Task goal:
What is needed is an exact copy of every line from the one containing "Click the refresh icon at top right" through the end of the entries; please set it down without any pictures.

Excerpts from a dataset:
----------------

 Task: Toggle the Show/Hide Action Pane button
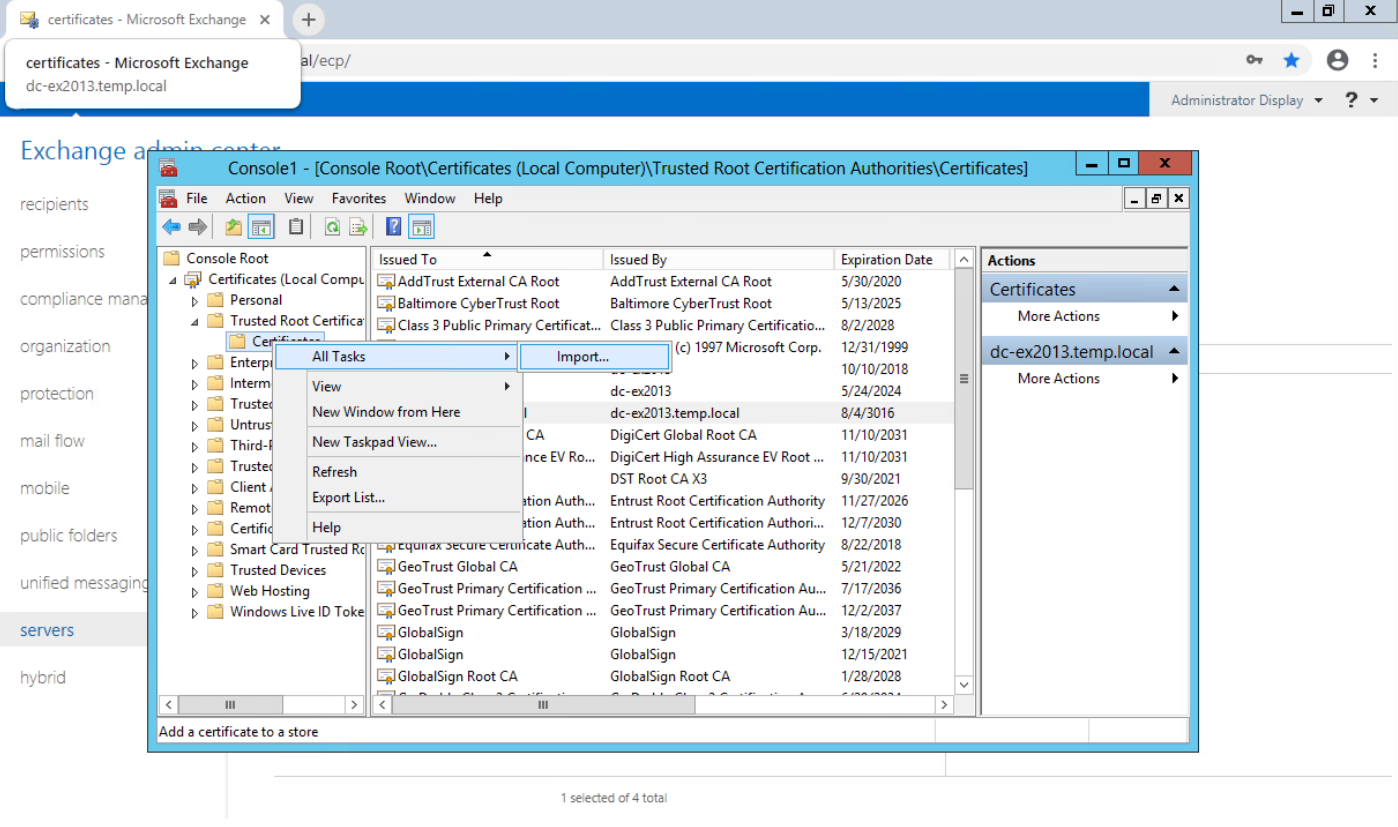[421, 227]
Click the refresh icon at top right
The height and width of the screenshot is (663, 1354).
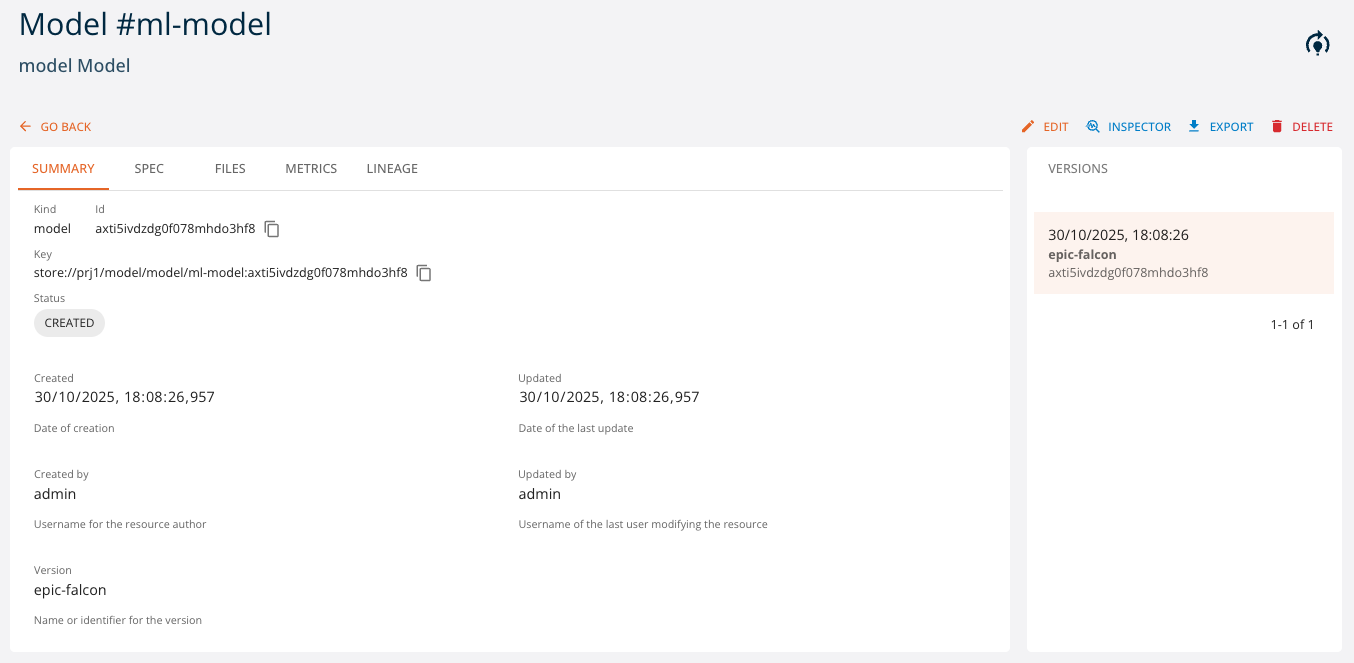1318,43
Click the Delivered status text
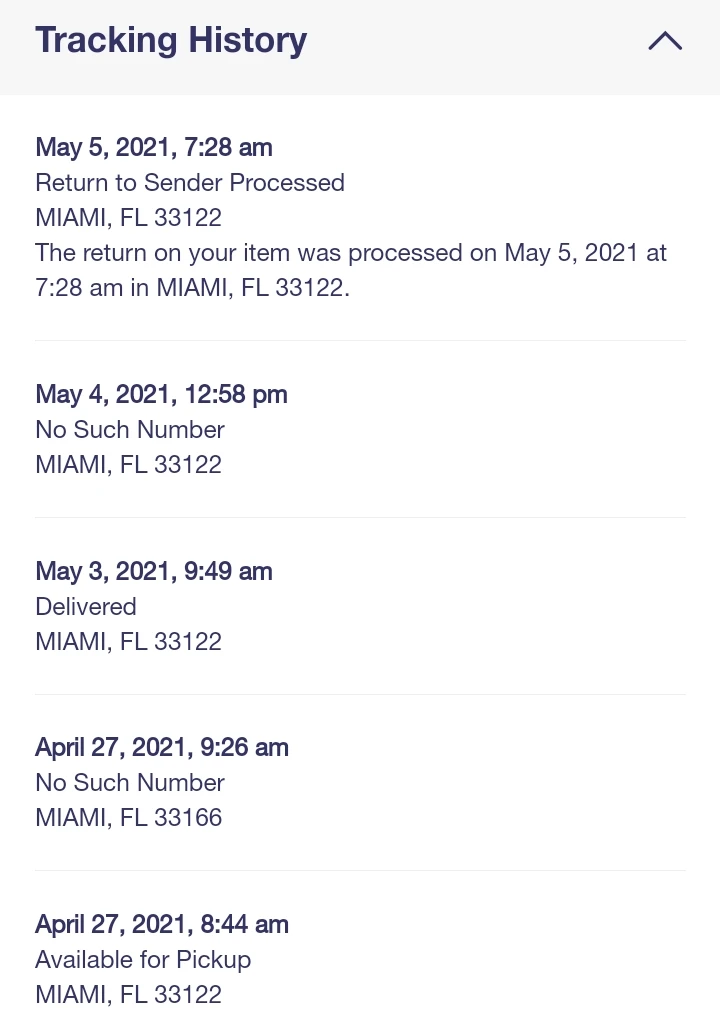The image size is (720, 1033). [x=86, y=607]
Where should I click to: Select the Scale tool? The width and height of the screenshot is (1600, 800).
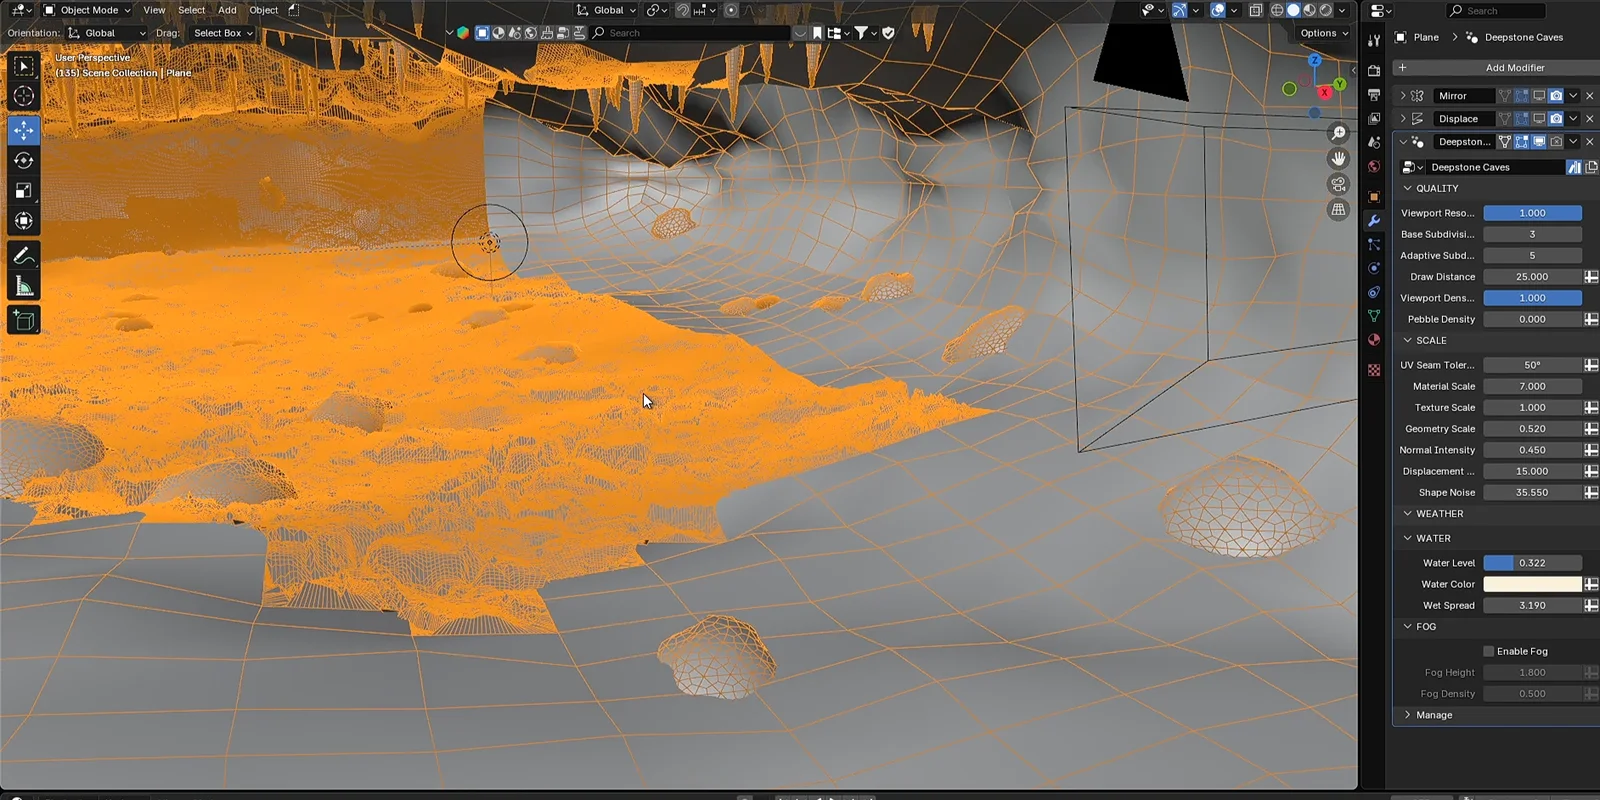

----------------

Exercise solution:
Click the refresh icon at top right
The height and width of the screenshot is (663, 1354).
1318,43
Click the Delivered status text
The image size is (720, 1033). [x=86, y=607]
Where should I click to: Select the Scale tool? The width and height of the screenshot is (1600, 800).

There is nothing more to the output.